[Item-finding entries]
-- Start --

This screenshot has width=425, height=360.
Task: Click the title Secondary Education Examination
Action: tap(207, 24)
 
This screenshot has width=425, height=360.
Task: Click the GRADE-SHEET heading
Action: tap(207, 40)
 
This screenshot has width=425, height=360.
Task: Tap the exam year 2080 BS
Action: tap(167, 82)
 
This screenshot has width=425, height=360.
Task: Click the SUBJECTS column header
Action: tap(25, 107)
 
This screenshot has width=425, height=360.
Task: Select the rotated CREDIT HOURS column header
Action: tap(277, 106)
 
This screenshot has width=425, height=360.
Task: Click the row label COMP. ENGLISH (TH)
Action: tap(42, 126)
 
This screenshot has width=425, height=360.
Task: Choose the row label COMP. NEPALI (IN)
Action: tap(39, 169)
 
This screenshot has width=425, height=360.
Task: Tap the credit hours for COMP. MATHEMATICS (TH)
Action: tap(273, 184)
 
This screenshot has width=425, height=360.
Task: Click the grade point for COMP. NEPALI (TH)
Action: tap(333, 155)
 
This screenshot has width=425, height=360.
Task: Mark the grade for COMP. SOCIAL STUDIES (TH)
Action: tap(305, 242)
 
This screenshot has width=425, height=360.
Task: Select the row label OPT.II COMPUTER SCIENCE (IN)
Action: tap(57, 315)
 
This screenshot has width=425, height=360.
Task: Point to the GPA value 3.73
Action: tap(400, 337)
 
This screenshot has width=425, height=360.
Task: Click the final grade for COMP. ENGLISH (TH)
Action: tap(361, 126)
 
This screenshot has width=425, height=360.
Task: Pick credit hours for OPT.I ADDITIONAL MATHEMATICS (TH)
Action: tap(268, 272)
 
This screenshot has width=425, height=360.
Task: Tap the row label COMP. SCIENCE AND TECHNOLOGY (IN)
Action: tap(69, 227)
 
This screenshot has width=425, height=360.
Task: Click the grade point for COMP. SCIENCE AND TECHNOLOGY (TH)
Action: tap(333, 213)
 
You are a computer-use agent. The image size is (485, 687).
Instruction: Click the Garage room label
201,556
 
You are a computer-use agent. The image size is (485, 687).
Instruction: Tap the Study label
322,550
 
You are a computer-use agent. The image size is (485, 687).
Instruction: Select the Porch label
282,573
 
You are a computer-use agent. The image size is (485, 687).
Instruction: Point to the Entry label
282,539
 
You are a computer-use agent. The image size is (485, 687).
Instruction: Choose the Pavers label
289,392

-- End --
-- Start --

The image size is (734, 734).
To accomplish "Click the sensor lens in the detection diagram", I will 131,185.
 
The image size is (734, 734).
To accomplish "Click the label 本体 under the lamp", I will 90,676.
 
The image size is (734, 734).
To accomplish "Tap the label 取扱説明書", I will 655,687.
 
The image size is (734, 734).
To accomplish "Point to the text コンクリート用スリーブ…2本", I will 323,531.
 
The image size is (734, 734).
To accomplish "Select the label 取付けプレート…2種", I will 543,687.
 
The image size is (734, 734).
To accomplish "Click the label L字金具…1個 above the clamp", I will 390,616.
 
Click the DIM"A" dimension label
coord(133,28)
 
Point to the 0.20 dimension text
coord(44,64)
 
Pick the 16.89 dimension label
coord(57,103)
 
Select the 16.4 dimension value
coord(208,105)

-- End --

■ **Aim**: Copy the part of the entries above that opens with the line containing "Point to the 0.20 dimension text" and closes with the line containing "coord(208,105)", including both of those lines.

■ **Answer below**:
Point to the 0.20 dimension text
coord(44,64)
 
Pick the 16.89 dimension label
coord(57,103)
 
Select the 16.4 dimension value
coord(208,105)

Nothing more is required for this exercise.